NEW DELHI ― India has made an official request to purchase two ISTAR aircraft under a government-to-government deal. The move comes within a month of U.S. Defense Secretary Jim Mattis’ visit to India.
A formal letter of request was sent to the U.S. Defense Department earlier this month expressing intent to procure two intelligence, surveillance, target acquisition and reconnaissance aircraft via the Foreign Military Sales program, a Ministry of Defense official said.
“This is a priority program, as many of the [Indian Air Force’s] surveillance programs have been delayed,” the MoD official said.
The ISTAR aircraft is a critical requirement and will be operated by the Air Force, the official noted, adding that the deal is estimated to cost $1 billion.
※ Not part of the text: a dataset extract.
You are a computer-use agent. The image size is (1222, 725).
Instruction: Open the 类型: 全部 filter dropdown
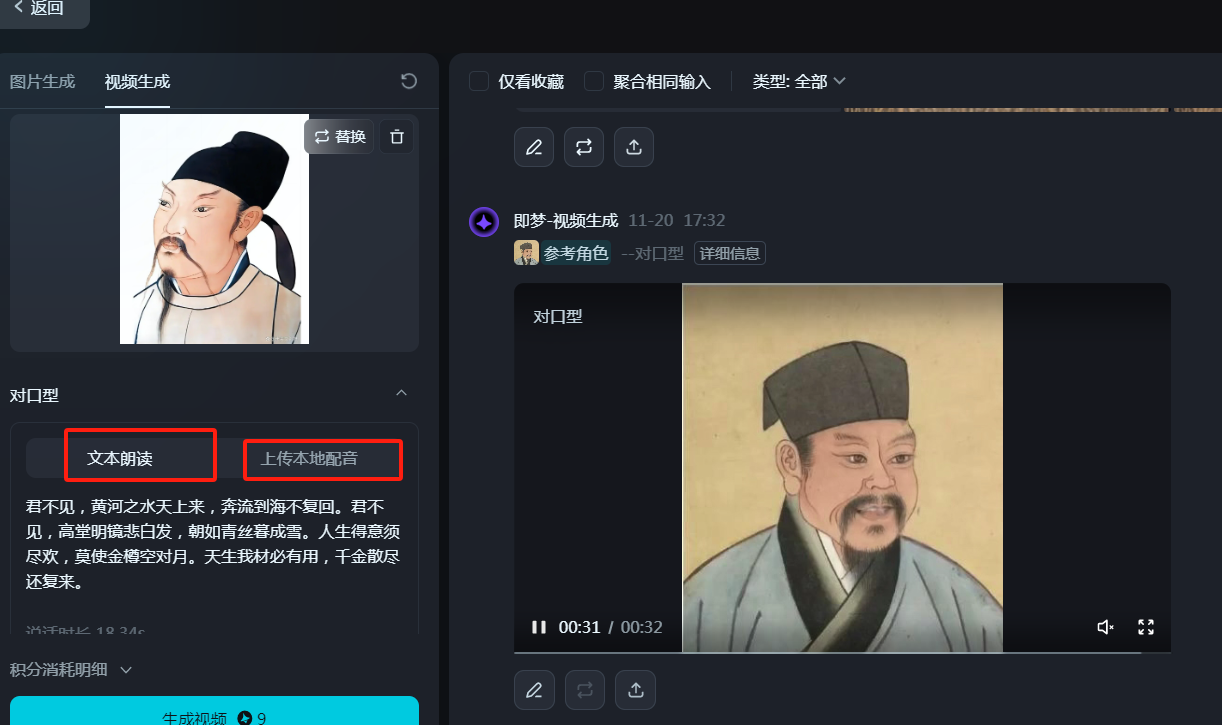799,81
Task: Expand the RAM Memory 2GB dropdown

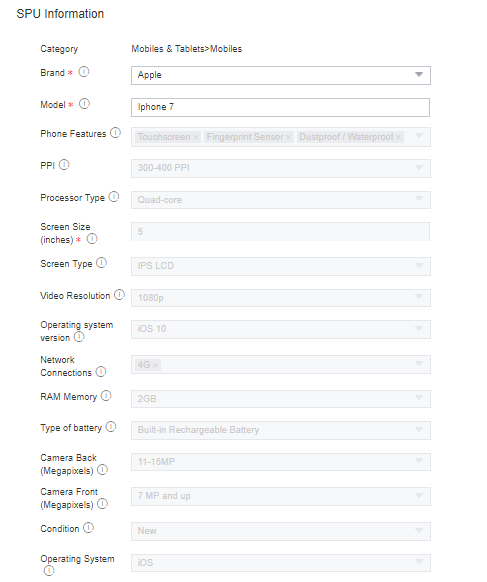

ISTAR aircraft will be supplied by Raytheon of the U.S. on a Gulfstream platform.
The MoD also constituted a joint committee comprising of scientists from the Defence Research and Development Organization, officials from the Air Force, and MoD officials. The aircraft acquisition is expected to be expedited. The committee will finalize the mission software and critical equipment for the ISTAR aircraft.
Raytheon has provided a classified briefing on the ISTAR aircraft program to related agencies in India. Raytheon executives in India were unavailable for comment.
An MoD source told Defense News the ISTAR program is delayed by more than a year “due to dispute between DRDO and IAF over the issue of being designated as prime evaluating authority. IAF had said DRDO is incapable and does not have expertise to evaluate the aircraft; therefore, the service should be the technical evaluator as the aircraft will be operated by them.”
The source added that this matter is now settled and that technical evaluation will take place under the purview of a joint MoD committee, which was set up in August this year.
Commenting on the requirement for ISTAR aircraft, a senior Air Force official said: “It will be a game-changer and very vital in India’s operational and technologically networked environment.”
India-specific ISTAR aircraft for the Air Force will be equipped with active electronically scanned array radar that can scan more than a 30,000-kilometer area in a minute, and analyze data and identify the target in 10 to 15 minutes.
The service intends to operate ISTAR aircraft as its central airborne platform for analytical, communications and sensor-related tasks to achieve real-time targeting capability in the battlefield. The aircraft will eventually be networked with the service’s indigenous air command-and-control system, or IACCS, the Air Force official noted.
Another service official said the aircraft ”will be used against ground targets and for battlefield management, whereas the airborne warning and control system, or AWACS, used by the service are meant for air defense and aerial targets. The service also used aerostat radar systems, which are mini versions of the AWACS and do not help in ground target acquisition. The capabilities of unmanned aerial vehicles used by IAF for surveillance and reconnaissance are limited.”
The IACCS is designed and built on the lines of NATO’s air command-and-control system, which handles air traffic control, surveillance, air mission control, airspace management and force management functions.
The Air Force also floated a restricted global request for information for the acquisition of ISTAR-capable aircraft in 2013 to Thales of France, Raytheon and Boeing of the U.S., Elta of Israel, and BAE Systems of the United Kingdom; but the case did not progress further, as it was only an expression of interest.
In 2015, the Indian Air Force submitted a formal request to acquire ISTAR aircraft, which was approved by the MoD that same year.